A lane led to another clearing, where oil barrels lay scattered about. Some had been upended and were being used as workstations by women to clean fish or wash vegetables. Other barrels had been rigged with plastic sheets and funnels to catch rainwater.
A hairdresser was plaiting a woman's hair in a doorway, and Amina hurried past, eyes down. The weight of their gaze followed her, though, and she began to walk faster.
The pathways between homes were muddy and crusted with shards of shells; it was as though the earth were embedded with diamonds. Corrugated rooftops, scaled in reds and greens, rust and moss, crowded in at sharp angles, the houses built this way and that, so close at times they almost touched.

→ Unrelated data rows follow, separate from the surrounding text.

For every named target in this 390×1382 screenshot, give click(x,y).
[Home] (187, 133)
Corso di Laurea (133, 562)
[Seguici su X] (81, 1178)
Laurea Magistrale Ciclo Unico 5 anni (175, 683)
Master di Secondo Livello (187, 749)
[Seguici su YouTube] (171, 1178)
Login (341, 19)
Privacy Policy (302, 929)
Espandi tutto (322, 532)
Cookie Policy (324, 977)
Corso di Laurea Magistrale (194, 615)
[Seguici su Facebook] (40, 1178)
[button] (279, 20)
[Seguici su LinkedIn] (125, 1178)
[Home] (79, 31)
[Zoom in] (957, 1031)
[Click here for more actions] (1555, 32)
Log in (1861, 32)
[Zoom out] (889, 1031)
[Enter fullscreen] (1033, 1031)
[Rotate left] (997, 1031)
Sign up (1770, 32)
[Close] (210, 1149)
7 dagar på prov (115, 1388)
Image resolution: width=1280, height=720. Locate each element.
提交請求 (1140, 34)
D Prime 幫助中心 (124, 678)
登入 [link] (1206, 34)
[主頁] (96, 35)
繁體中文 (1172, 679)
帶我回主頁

Open-ditch latrines.
Swaybacked verandas.
Windows without shutters, doorways without doors, and not a single privacy wall of any kind. Children and adults, men and women, intermingling with bare limbs and easy laughter. In a place like this, their lives must spill into one another's laps. No secrets. It wasn't possible. She felt the panic rising anew.
Past the football pitch, flattened grass framed by forest, she reached the farm fields at the edge of the village: small plots of land carved from the overgrowth, with the jungle pressing in from every side. Women were moving through, bending at the waist, slashing from the wrist, swinging machetes, clearing grass. Amina felt trapped. No horizon. No way to watch for the dust of hoofprints approaching. No dust at all. Only mud—and a wall of forest.
She'd slipped free of Nnamdi's home to scout a possible escape route, a place to run to if she had to. But now she'd come up against an oppressive backdrop of jungle, the green of it breathing in her face. The rolling rains of the night before had drawn earthy aromas from the soil.
When you pour water on a fire,
she thought. That was how the Delta smelled. Wet charcoal, water-drowned, but still warm. Always warm.